**TRECHO PARA LEITURA**

* * *

A acusação de “leniência” é um rótulo vazio, criado para desgaste político.
8. “Caiu porque não soube negociar” – meia verdade que ignora a assimetria do jogo político
Jango negociou – e muito – com Congresso, governadores, militares, movimentos sociais e embaixadas. Mas negociava num sistema já capturado pelo golpismo, com pressões internas e externas tornando qualquer acordo insustentável.
Não foi falta de habilidade. Foi ingovernabilidade estrutural.
9. “Não resistir ao golpe foi covardia” – um dos mitos mais cruéis
Jango recusou a resistência armada porque sabia o que estava por vir: tanques, bombardeios, ruptura nas tropas e a Operação Brother Sam, prontinha para apoiar os golpistas com combustível, munição e logística.
Resistir significaria mortos nas ruas. Sua decisão foi um ato de sacrifício patriótico, não de medo.
10, “Sua morte foi natural e ponto final” — enigma que permanece aberto
Jango morreu em 6 de dezembro de 1976, na Argentina, oficialmente de infarto.
Mas vivia sob vigilância da Operação Condor, e opositores latino-americanos estavam sendo eliminados por regimes militares coordenados.

* * *

**LISTA DE TAREFAS**
1. De acordo com o trecho sobre Jango, em que data e em que país ele morreu?
2. Por favor, copie do trecho sobre Jango a parte que começa nas palavras "Não foi falta" e termina depois de "munição e logística.".
3. Diga se cada afirmação concorda com o trecho sobre Jango, respondendo sim ou não e citando as palavras do trecho que decidem: (a) Jango recusou a resistência armada ao golpe. (b) O trecho atribui a queda de Jango à falta de habilidade para negociar. (c) A causa oficial da morte de Jango foi um infarto.

**AMOSTRA DOS DADOS**
* * *

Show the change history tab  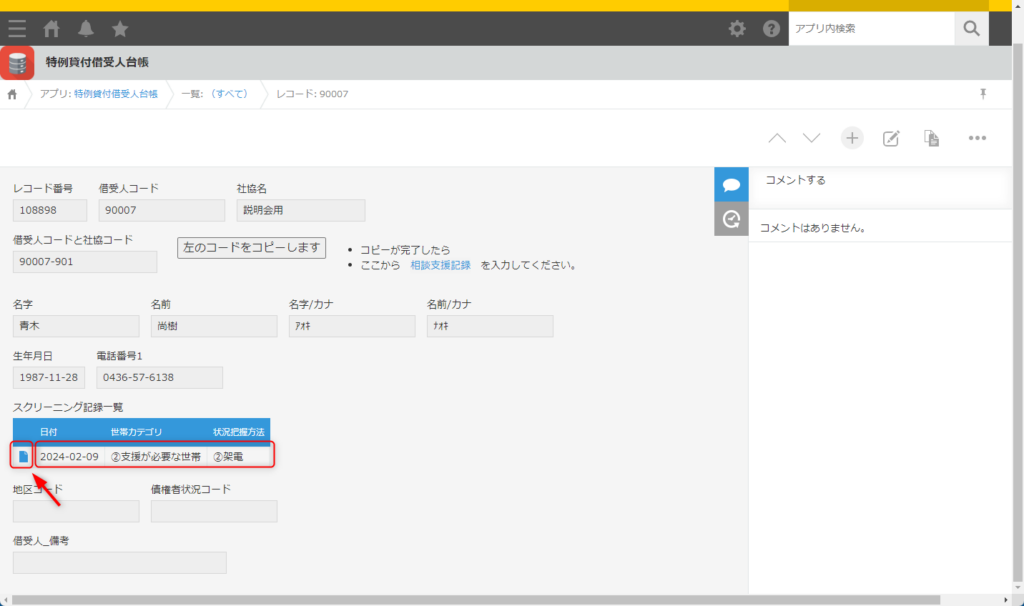[731, 219]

* * *

**RESPOSTAS EM ORDEM**
1. Em 6 de dezembro de 1976, na Argentina.

2.
Não foi falta de habilidade. Foi ingovernabilidade estrutural.
9. “Não resistir ao golpe foi covardia” – um dos mitos mais cruéis
Jango recusou a resistência armada porque sabia o que estava por vir: tanques, bombardeios, ruptura nas tropas e a Operação Brother Sam, prontinha para apoiar os golpistas com combustível, munição e logística.

3.
(a) Sim: "Jango recusou a resistência armada porque sabia o que estava por vir".
(b) Não: "Não foi falta de habilidade. Foi ingovernabilidade estrutural."
(c) Sim: "oficialmente de infarto".